Exercise –
Repeat the data below word for word, everything from the line containing "Click the Volume (mil R$) panel label" down to the end, and nothing else.

The data –
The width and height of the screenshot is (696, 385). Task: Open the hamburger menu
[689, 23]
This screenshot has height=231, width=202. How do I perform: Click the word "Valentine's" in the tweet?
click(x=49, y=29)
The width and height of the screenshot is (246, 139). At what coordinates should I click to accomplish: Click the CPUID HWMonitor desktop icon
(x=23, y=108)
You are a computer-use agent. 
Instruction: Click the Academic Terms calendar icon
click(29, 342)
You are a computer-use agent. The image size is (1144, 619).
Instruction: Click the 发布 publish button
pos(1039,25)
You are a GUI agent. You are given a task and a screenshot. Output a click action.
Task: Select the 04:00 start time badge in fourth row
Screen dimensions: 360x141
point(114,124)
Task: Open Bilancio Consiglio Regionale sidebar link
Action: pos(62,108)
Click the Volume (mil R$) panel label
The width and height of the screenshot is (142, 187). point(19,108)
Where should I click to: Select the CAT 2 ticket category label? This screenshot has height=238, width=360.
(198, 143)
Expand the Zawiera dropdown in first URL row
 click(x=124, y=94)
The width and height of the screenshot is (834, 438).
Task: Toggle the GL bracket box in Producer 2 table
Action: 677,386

Final answer –
Click the Volume (mil R$) panel label
The width and height of the screenshot is (142, 187). point(19,108)
Where should I click to: Select the CAT 2 ticket category label? This screenshot has height=238, width=360.
(198, 143)
Expand the Zawiera dropdown in first URL row
 click(x=124, y=94)
The width and height of the screenshot is (834, 438).
Task: Toggle the GL bracket box in Producer 2 table
Action: 677,386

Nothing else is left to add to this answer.